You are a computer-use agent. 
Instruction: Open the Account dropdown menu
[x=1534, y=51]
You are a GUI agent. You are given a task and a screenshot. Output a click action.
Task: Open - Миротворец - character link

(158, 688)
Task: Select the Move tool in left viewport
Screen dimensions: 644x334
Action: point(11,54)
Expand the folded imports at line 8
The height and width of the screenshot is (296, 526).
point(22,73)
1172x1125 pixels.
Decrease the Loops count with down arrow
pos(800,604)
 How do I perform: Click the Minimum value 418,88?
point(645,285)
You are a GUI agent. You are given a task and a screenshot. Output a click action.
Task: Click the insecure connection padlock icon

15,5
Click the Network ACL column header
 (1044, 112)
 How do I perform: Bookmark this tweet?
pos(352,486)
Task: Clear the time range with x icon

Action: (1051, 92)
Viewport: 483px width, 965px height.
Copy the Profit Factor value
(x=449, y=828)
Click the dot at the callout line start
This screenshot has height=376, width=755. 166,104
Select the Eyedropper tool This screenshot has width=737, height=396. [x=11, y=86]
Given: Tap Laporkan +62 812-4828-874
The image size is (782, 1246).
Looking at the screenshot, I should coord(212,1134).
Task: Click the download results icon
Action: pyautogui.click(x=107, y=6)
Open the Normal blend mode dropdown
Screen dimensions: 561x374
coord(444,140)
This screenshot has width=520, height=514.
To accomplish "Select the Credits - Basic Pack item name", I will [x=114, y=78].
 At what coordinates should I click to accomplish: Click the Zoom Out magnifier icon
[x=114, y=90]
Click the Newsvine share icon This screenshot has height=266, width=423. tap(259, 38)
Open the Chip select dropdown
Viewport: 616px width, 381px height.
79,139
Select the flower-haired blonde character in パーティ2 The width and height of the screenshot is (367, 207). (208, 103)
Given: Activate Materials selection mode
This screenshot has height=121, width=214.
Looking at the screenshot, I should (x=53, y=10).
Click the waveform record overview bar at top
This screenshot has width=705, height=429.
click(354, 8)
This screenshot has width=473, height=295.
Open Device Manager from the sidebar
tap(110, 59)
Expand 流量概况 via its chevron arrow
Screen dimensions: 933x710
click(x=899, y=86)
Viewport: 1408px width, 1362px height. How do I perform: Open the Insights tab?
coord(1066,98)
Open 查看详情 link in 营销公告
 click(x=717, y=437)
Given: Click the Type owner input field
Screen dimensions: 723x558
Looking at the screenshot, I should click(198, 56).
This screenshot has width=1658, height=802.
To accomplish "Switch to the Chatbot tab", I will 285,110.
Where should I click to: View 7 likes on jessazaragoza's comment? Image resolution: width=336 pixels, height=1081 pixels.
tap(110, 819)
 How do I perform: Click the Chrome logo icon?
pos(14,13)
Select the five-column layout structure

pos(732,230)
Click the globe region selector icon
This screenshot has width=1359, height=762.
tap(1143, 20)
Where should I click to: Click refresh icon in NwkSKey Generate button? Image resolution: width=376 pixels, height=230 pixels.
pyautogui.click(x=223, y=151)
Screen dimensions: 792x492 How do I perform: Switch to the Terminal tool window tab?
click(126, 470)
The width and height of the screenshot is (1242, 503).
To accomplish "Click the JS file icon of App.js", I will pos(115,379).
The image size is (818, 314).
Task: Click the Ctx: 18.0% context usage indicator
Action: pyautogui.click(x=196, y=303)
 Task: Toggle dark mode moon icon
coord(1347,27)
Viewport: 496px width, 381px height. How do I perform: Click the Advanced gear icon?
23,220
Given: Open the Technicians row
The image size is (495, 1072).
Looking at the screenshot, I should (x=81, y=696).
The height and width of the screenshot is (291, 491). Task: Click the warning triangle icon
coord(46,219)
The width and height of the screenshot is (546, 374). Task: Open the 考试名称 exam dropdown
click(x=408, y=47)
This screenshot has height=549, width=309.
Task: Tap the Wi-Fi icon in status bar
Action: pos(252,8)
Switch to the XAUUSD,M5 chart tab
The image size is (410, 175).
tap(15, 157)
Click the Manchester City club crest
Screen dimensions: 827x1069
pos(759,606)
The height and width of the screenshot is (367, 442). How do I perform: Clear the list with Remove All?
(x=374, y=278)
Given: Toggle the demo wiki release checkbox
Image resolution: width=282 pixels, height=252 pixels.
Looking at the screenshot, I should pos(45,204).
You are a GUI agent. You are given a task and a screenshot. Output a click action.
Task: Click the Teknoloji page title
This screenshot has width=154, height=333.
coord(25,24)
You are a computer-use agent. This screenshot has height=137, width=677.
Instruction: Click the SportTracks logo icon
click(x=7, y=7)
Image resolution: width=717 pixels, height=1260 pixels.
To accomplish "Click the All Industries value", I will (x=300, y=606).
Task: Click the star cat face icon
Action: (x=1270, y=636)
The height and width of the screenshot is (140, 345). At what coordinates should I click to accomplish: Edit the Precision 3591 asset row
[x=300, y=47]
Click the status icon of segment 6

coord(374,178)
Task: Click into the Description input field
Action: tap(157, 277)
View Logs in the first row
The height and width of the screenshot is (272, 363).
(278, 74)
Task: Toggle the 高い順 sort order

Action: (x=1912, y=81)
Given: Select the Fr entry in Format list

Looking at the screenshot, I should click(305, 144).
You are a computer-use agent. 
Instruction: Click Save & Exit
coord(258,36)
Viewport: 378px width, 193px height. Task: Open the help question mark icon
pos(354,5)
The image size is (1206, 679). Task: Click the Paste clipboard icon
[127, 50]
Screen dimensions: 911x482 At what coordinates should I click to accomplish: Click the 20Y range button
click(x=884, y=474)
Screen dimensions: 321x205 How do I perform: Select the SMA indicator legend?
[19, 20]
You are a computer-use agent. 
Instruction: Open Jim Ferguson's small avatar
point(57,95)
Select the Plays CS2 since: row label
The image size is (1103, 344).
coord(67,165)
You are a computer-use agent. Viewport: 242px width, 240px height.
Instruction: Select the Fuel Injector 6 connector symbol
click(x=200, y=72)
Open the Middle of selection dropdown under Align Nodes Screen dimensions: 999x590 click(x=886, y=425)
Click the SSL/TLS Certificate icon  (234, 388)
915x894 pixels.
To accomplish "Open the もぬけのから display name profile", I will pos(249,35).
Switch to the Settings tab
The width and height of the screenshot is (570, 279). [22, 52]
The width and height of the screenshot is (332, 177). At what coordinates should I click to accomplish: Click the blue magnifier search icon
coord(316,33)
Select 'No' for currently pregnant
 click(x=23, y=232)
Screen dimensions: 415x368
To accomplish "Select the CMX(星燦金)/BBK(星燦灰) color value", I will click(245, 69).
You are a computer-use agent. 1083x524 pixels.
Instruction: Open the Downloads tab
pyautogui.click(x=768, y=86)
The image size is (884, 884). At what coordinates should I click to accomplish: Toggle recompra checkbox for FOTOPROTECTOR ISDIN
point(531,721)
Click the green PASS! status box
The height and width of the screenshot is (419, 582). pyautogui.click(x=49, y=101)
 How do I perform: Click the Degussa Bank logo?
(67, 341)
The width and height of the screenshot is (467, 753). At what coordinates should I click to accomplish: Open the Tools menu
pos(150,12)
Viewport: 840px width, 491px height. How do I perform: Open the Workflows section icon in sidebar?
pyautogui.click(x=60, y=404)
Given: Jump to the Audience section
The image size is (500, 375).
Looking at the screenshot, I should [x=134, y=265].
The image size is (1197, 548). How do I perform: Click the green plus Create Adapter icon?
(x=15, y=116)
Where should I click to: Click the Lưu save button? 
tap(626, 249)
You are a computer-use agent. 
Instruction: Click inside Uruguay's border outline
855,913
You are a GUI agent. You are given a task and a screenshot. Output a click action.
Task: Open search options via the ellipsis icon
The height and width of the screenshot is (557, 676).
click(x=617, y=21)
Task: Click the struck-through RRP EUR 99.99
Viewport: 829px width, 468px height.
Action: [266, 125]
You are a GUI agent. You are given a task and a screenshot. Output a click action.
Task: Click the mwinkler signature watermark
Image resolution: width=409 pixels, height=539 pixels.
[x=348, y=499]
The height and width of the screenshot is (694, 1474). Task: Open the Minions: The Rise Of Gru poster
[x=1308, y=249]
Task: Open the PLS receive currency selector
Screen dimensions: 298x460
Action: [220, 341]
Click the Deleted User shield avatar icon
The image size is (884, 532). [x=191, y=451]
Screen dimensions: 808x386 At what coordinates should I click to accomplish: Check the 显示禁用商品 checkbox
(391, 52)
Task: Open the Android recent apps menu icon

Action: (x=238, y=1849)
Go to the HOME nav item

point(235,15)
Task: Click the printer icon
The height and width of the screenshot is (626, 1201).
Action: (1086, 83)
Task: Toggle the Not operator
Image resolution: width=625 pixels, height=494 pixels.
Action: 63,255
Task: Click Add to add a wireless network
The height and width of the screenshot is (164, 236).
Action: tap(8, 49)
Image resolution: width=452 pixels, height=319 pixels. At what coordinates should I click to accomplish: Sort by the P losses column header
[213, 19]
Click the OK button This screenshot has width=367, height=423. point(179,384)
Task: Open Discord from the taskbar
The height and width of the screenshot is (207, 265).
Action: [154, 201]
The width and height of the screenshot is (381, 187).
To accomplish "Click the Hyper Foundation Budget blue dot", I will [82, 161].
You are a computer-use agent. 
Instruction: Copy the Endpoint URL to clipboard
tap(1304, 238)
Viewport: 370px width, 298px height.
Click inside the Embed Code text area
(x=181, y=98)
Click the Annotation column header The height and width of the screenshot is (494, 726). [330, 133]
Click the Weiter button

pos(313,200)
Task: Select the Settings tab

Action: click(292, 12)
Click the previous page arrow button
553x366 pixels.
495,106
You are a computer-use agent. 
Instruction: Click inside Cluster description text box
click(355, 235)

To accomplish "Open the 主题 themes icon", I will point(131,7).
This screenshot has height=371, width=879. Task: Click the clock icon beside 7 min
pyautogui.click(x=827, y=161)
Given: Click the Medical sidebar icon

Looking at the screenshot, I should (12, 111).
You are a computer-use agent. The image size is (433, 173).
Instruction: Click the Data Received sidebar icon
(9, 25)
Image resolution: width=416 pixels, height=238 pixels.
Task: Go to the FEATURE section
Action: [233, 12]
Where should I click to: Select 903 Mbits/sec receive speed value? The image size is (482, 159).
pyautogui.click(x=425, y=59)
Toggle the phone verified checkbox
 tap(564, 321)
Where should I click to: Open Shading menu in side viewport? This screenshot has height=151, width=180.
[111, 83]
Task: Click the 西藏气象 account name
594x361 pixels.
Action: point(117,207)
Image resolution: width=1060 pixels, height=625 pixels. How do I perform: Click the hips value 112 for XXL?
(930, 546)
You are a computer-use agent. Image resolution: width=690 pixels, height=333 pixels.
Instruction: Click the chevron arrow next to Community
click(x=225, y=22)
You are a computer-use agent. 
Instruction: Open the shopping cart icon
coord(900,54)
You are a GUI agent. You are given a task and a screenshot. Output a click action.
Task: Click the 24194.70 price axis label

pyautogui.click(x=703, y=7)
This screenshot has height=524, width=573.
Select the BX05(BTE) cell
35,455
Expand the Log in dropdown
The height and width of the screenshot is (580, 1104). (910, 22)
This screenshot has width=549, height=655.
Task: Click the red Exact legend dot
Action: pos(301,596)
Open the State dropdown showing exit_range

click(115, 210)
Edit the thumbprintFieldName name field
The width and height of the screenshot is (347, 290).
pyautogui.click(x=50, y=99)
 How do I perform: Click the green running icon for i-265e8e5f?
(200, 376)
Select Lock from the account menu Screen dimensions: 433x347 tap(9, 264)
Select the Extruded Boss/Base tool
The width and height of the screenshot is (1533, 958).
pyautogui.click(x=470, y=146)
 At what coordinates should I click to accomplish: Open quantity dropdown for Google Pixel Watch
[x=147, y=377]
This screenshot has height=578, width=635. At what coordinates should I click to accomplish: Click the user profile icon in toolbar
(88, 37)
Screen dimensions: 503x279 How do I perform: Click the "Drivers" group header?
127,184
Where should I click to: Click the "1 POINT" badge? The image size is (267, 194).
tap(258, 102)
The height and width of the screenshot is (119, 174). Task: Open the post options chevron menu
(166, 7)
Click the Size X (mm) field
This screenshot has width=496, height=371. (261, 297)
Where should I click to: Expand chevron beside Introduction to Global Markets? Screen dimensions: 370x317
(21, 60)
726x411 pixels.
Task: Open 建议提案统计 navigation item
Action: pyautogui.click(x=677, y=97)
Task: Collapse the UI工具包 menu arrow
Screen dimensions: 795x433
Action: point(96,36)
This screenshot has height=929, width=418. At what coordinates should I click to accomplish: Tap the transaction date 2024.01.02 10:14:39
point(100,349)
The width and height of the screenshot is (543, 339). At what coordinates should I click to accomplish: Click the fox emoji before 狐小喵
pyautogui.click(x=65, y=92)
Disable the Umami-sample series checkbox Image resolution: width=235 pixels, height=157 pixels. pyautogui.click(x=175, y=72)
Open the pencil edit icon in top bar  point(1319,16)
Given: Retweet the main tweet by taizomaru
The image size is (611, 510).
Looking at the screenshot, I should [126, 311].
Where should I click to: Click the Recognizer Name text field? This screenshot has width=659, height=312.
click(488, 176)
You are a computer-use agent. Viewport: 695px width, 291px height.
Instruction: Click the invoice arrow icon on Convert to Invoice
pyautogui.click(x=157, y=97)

**Action item:** Retype the first line of the entries and every line after it, please, through the line that contains "Given: Activate Materials selection mode". Add nothing.

**Response area:**
You are a computer-use agent. 
Instruction: Open the Account dropdown menu
[x=1534, y=51]
You are a GUI agent. You are given a task and a screenshot. Output a click action.
Task: Open - Миротворец - character link

(158, 688)
Task: Select the Move tool in left viewport
Screen dimensions: 644x334
Action: point(11,54)
Expand the folded imports at line 8
The height and width of the screenshot is (296, 526).
point(22,73)
1172x1125 pixels.
Decrease the Loops count with down arrow
pos(800,604)
 How do I perform: Click the Minimum value 418,88?
point(645,285)
You are a GUI agent. You are given a task and a screenshot. Output a click action.
Task: Click the insecure connection padlock icon

15,5
Click the Network ACL column header
 (1044, 112)
 How do I perform: Bookmark this tweet?
pos(352,486)
Task: Clear the time range with x icon

Action: (1051, 92)
Viewport: 483px width, 965px height.
Copy the Profit Factor value
(x=449, y=828)
Click the dot at the callout line start
This screenshot has height=376, width=755. 166,104
Select the Eyedropper tool This screenshot has width=737, height=396. [x=11, y=86]
Given: Tap Laporkan +62 812-4828-874
The image size is (782, 1246).
Looking at the screenshot, I should coord(212,1134).
Task: Click the download results icon
Action: pyautogui.click(x=107, y=6)
Open the Normal blend mode dropdown
Screen dimensions: 561x374
coord(444,140)
This screenshot has width=520, height=514.
To accomplish "Select the Credits - Basic Pack item name", I will [x=114, y=78].
 At what coordinates should I click to accomplish: Click the Zoom Out magnifier icon
[x=114, y=90]
Click the Newsvine share icon This screenshot has height=266, width=423. tap(259, 38)
Open the Chip select dropdown
Viewport: 616px width, 381px height.
79,139
Select the flower-haired blonde character in パーティ2 The width and height of the screenshot is (367, 207). (208, 103)
Given: Activate Materials selection mode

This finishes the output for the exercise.